I'm sorry to hear about your kitchen misadventure.  I used to work for Home Depot and as far as I know, the customers were informed that the work will be done by a third party (Subcontractors).  Home Depot nor Lowes have their own installers, carpenters, and the like.  

I just bought some appliances from Lowes with install job and yes, a sub contractor will be used, and for a pretty hefty price.  So I cancelled the install and did it myself, save me some $300.


----------



## mrviper

*Home Depot Install Services*



PJumper said:


> I'm sorry to hear about your kitchen misadventure.  I used to work for Home Depot and as far as I know, the customers were informed that the work will be done by a third party (Subcontractors).  Home Depot nor Lowes have their own installers, carpenters, and the like.
> 
> 
> I didn't mean to imply I didn't know that subcontrators were used, I was just stating a fact and setting the stage for the rest of the post!
> 
> 
> Thanks for the suggestion of '7 on you side' I hadn't thought of that either!


----------



## Shoparound9

*I had a similar experience with the Home Depot.*

I used the Home Depot to install new granite counter tops.  They used a subcontractor, but assured me of top quality work.  The seam was placed near my dishwasher, causing the apoxy to melt and expose the seam.   To make a long story short, after repeatedly trying to clear it up with the store we purchased the counters from, we ended up calling the credit company and disputing the 12 months no interest payment on the countertops.  The Home Depot Corporate Customer Service office then decided to contact us.  We did finally receive a new counter (a year after the inital install!).  It really delayed the remodeling project, and they wouldn't even negotiate a discount off the price.  I will never use them for home services again and advise others not to either.


----------



## Rommey

OK, I've used Home Depot for several installs, including doors and carpeting. I've not yet had a problem with the initial installations, and the minor  issues were cleared up with little or no problem. 

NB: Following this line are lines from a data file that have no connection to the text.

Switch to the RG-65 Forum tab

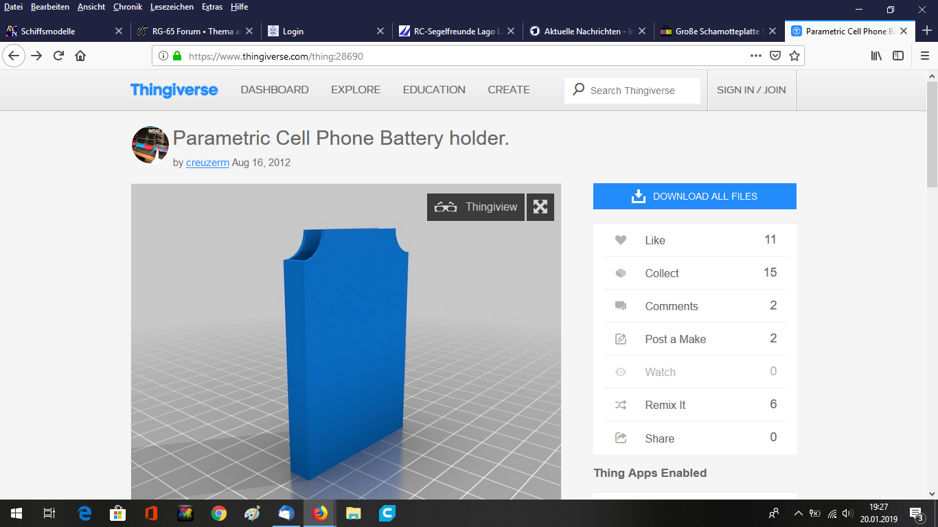click(x=192, y=31)
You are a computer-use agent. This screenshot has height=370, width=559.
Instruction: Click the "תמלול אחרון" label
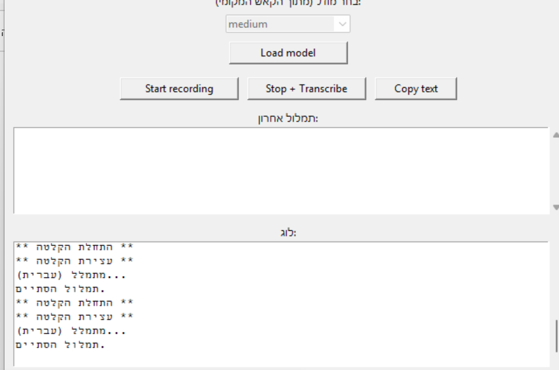point(288,119)
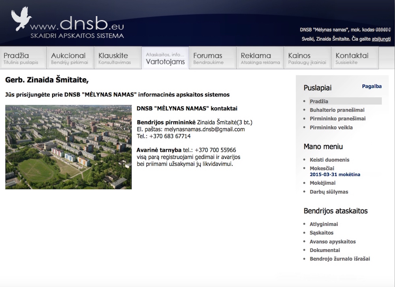Go to the Pirmininko veikla page
The image size is (395, 287).
click(331, 127)
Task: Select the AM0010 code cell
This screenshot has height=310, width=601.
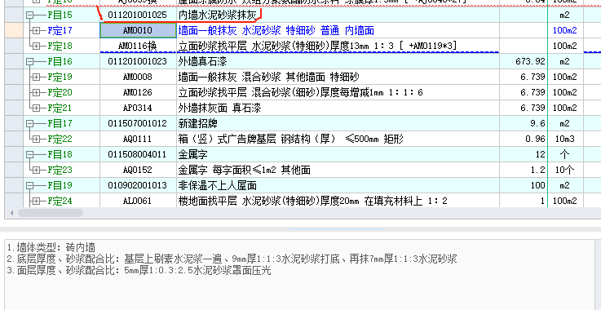Action: click(x=138, y=30)
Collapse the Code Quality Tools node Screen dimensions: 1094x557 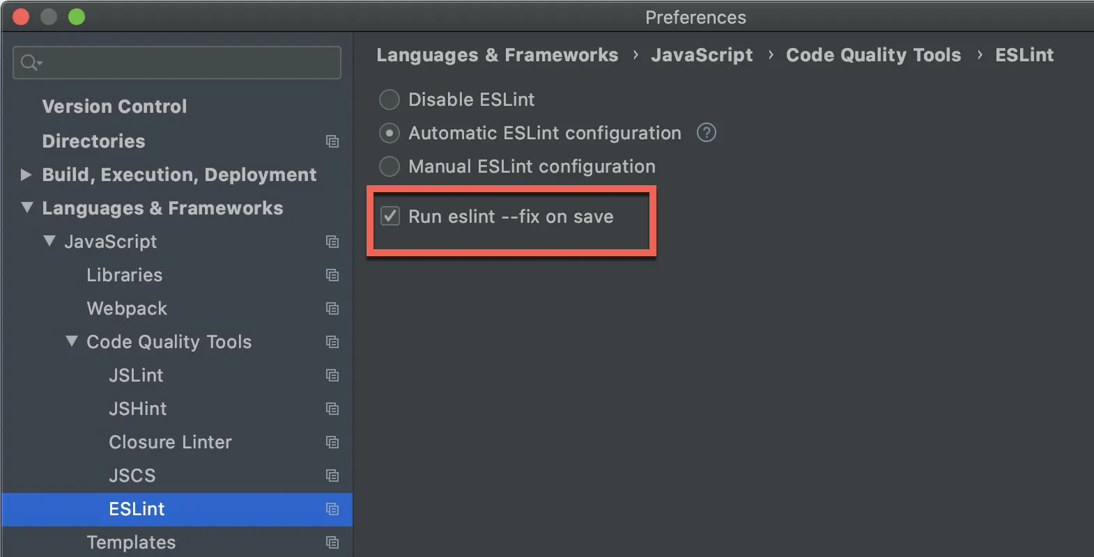click(72, 341)
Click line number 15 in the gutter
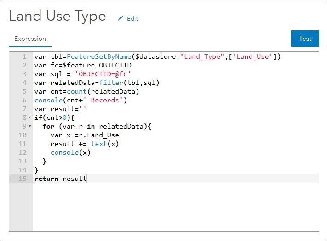Screen dimensions: 327x241 pos(23,179)
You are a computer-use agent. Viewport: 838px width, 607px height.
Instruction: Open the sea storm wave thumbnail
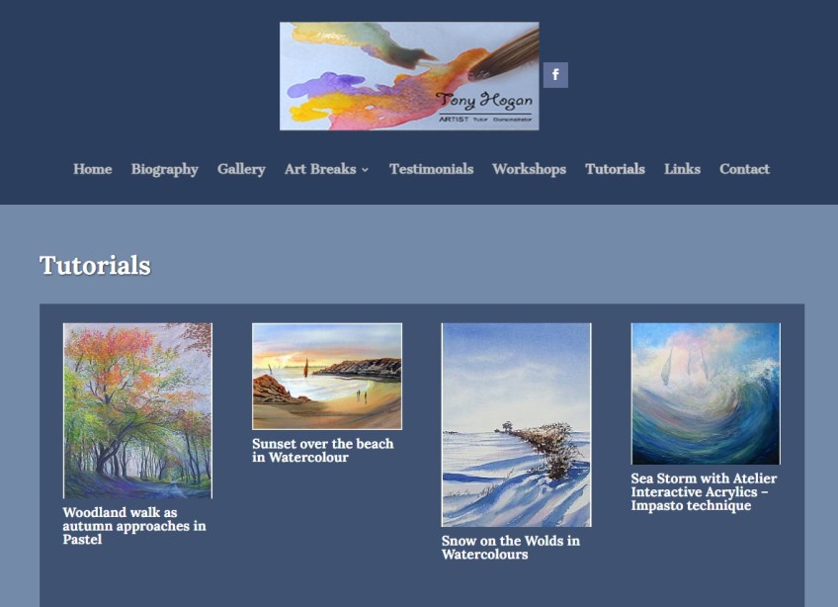706,393
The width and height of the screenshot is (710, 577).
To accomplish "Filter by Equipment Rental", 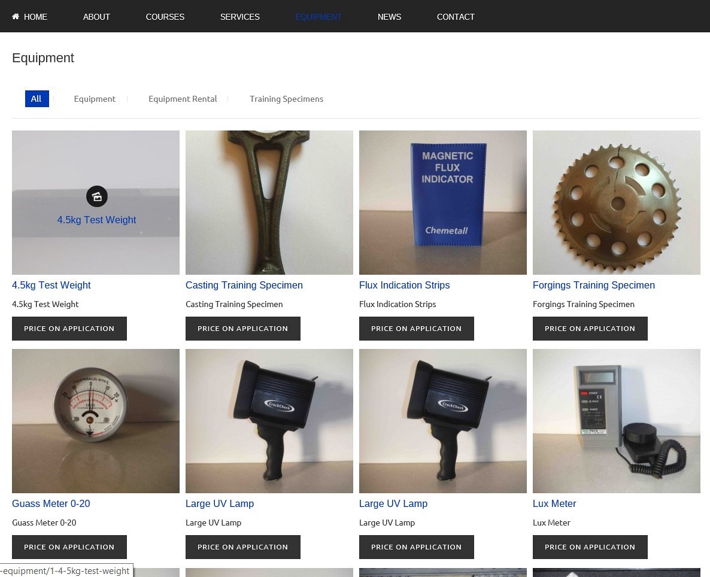I will 183,99.
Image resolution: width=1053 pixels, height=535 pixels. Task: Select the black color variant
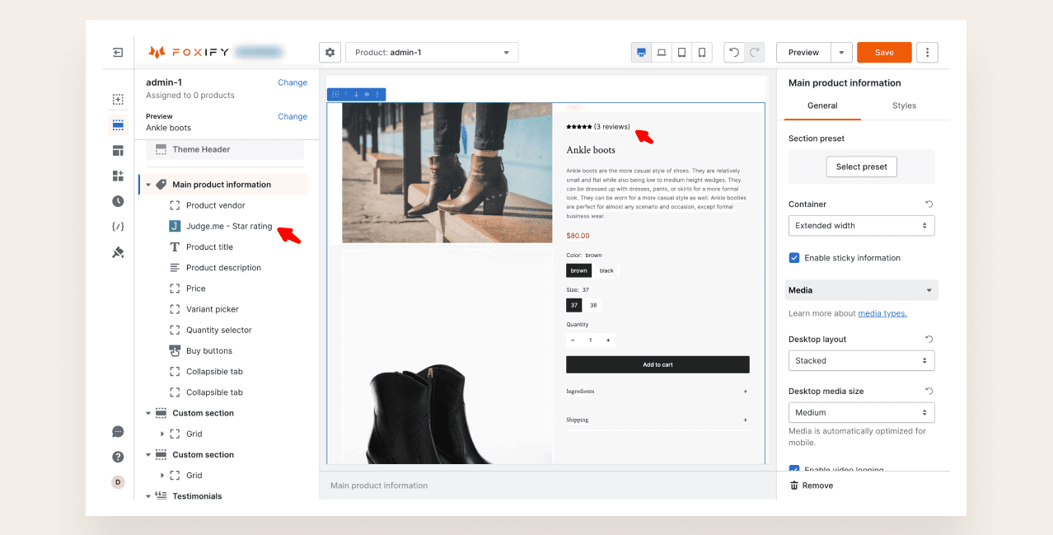(x=606, y=270)
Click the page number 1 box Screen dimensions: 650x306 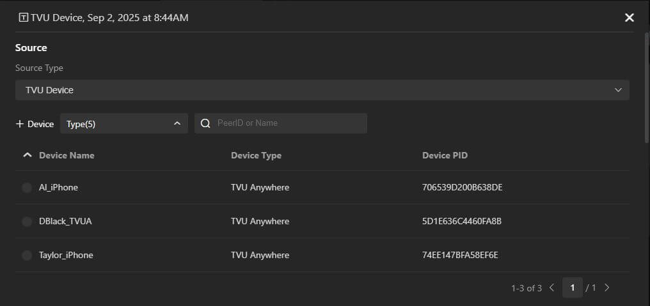click(x=573, y=288)
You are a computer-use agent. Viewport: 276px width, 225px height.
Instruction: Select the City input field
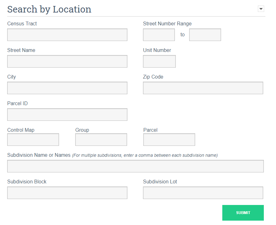tap(67, 88)
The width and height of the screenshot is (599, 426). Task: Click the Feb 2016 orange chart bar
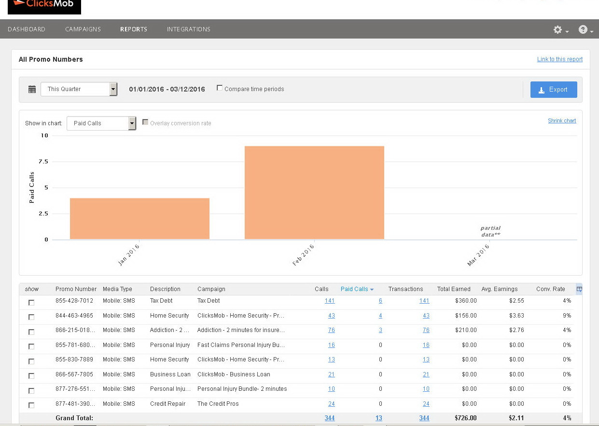click(x=314, y=193)
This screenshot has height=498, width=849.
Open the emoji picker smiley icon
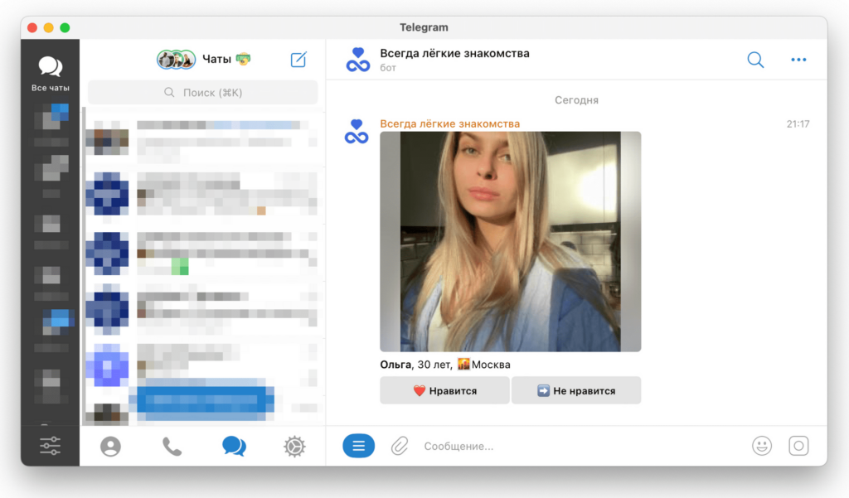click(x=761, y=446)
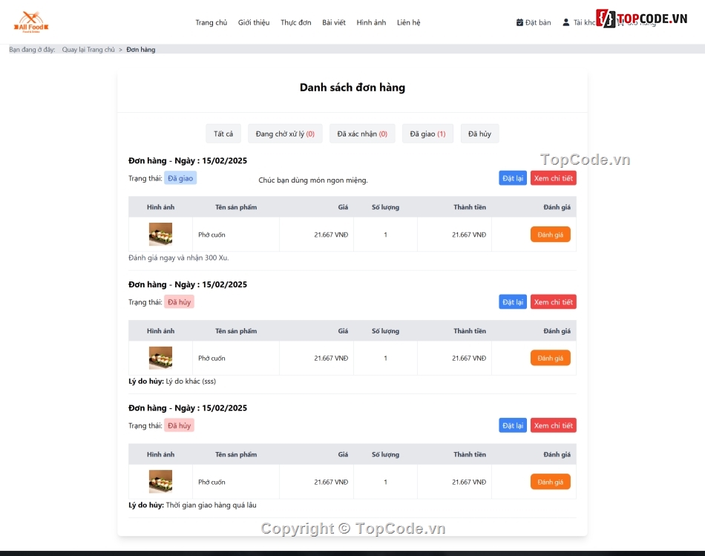
Task: Show the Đã hủy orders tab
Action: coord(479,134)
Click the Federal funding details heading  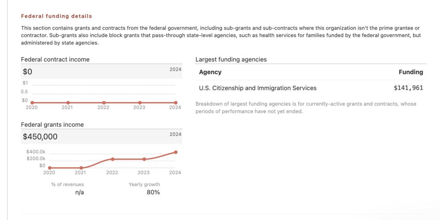56,16
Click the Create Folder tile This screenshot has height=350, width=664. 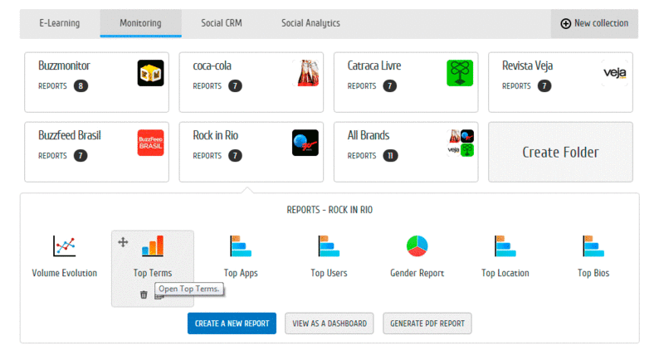click(560, 152)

I realize that some of the subcontractors may not be of the best caliber, but they aren't limited to Home Depot, Lowes, or any of the other big box stores. 

When you got a problem, the others are right. Write letters to everyone, including the headquarters. Even call them...you'd be surprised to find out how receptive to hearing and solving your problem. Besides no harm in calling...the worst they can do is ignore you. 

A few years ago, I had ordered about $1500 worth of supplies that I wanted Lowes (in the 'Dorf) to deliver. After many problems and attempts to get my stuff delivered, I gave them a final chance with a hard deadline to deliver the stuff. When they failed, I went there, canceled my order and went right too Home Depot and they gave me all the things on my list (matching Lowes prices, giving me free delivery, and adding another 10% discount on my order), and best of all delivered the parts at the exact time I requested. I sent in the the Lowes receipts to Lowes headquarters with a nicely written letter explaining the problem and my decision to never shop at Lowes again...they wrote me back with a $100 gift card. So you never know what they'll do...


----------



## mschneid

*Vague Process, Too much $ up front*

I'm no spring chicken and I've done much home remodeling before, so I'm not niave about these things. Our kitchen is 20 years old and a bit dated in look but in great shape and with a great design. So we thought about refacing it to have a new look at lower cost. We also wanted a Corian sink and countertop. We went to Home Depot, and it was clear that the firm that would do the remodel is a partner of theirs (US Remodelers). A very nice young fellow came to our home, very personable, and that's where it all began to become suspicious. Here are some of the things that occurred, so that we didn't do the refacing and felt like we were dealing with the stereotypical used car salesperson. Please be warned and don't deal with them. 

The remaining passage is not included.